In a statement Burger King said last night it had concluded an investigation into its burger supplies from Silvercrest and discovered that four samples contained traces of horse DNA, though these had not gone on sale in restaurants.

"Within the last 36 hours we have established that Silvercrest used a small percentage of beef imported from a non-approved supplier in Poland.

"They promised to deliver 100pc British and Irish beef patties and have not done so. This is a clear violation of our specifications, and we have terminated our relationship with them."

Burger King said it had confirmed that this non-approved Polish supplier was the same one identified by the Department of Agriculture as the source of Silvercrest's contamination.

Switched

Burger King had switched to an alternative burger supplier in Europe last week, but had been considering a possible return to Silvercrest until its own test results.

Following the loss of a €15m contract with Tesco and termination of contracts with Aldi, Asda and the Co-op supermarket chains, it now looks increasingly unlikely that the Silvercrest plant will reopen.

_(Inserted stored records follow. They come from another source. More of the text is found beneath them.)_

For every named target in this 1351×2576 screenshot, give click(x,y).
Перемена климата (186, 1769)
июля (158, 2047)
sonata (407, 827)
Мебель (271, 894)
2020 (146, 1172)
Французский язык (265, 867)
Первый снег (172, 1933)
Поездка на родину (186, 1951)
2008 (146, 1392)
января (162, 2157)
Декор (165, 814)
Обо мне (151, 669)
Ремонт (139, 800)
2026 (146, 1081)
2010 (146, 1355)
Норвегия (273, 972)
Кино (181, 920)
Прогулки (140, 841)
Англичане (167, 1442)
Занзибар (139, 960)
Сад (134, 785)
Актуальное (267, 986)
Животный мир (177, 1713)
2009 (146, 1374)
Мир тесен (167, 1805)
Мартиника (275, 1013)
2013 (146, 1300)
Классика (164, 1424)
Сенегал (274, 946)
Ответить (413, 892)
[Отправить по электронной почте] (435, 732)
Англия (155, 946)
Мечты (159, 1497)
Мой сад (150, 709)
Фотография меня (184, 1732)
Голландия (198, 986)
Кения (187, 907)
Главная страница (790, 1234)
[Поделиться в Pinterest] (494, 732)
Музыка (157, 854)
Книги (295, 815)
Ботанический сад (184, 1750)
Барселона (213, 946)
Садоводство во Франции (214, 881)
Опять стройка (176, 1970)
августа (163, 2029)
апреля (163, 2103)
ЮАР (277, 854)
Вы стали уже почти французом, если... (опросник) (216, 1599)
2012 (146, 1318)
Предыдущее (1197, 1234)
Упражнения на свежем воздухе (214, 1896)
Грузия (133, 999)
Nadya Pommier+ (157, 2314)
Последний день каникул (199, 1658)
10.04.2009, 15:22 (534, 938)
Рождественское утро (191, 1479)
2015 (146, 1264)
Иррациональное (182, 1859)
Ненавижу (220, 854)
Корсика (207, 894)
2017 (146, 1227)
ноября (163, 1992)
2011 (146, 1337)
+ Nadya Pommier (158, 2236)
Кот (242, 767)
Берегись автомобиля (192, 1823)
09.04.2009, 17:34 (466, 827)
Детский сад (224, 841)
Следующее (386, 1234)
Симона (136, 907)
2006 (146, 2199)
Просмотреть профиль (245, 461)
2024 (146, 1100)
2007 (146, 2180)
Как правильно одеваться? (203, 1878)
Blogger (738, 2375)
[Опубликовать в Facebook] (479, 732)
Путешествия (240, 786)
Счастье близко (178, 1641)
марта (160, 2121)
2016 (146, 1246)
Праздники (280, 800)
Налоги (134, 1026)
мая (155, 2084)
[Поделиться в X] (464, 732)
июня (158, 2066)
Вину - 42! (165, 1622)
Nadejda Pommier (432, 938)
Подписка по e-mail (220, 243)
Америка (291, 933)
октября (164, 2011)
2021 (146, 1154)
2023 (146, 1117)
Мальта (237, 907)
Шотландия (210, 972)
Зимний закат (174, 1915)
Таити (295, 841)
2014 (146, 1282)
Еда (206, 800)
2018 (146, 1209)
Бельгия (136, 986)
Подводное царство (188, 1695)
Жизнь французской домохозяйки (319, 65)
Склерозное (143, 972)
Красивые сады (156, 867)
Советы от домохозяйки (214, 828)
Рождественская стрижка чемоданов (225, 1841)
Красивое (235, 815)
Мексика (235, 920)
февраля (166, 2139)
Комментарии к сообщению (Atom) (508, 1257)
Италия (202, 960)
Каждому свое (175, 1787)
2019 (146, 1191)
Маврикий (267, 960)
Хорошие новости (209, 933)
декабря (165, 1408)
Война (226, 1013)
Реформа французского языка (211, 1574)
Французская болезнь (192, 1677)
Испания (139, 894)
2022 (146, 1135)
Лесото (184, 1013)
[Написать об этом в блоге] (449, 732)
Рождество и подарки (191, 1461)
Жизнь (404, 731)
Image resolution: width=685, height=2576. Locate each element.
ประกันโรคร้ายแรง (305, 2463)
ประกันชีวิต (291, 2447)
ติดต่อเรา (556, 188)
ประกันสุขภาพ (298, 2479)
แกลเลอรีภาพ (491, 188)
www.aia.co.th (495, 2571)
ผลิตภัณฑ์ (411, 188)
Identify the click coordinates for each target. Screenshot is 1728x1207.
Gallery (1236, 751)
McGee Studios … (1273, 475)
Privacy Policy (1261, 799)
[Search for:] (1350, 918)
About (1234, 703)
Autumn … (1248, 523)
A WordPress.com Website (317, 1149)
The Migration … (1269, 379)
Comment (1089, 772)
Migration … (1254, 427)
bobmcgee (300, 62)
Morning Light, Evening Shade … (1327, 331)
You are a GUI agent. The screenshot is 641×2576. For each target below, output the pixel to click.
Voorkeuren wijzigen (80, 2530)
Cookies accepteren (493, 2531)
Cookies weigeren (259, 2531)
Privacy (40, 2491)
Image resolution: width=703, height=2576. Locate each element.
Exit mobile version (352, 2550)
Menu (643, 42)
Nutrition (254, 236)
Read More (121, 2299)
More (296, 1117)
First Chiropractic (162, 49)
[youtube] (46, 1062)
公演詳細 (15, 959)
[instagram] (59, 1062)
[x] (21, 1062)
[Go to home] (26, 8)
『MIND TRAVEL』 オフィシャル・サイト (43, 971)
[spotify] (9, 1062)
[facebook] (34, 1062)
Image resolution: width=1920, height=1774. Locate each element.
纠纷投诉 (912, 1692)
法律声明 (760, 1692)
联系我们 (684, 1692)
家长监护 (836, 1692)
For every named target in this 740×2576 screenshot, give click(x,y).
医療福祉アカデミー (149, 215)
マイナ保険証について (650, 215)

ABP declined to comment last night on the latest dramatic developments or on the plant's future.

British supermarket giant Asda said that it had carried out its own tests and discovered that four of its meat products manufactured at the Silvercrest plant in Co Monaghan contained trace element of horse DNA.

This was "equivalent to a grain of salt in a bag of crisps, most likely as a result of cross contamination" it said, adding that it was continuing its investigation.

Aldi UK meanwhile said it had found 0.1pc horse and 0.1pc pork DNA in premium frozen burgers sourced from ABP's Dalepak plant in Britain.

"Aldi UK has suspended its contract with Dalepak to supply beefburgers and is conducting further investigations," it said.

Aldi Ireland had already terminated its contract with the ABP plant in Silvercrest after the discovery of horse DNA in what was supposed to be "100pc Irish beef".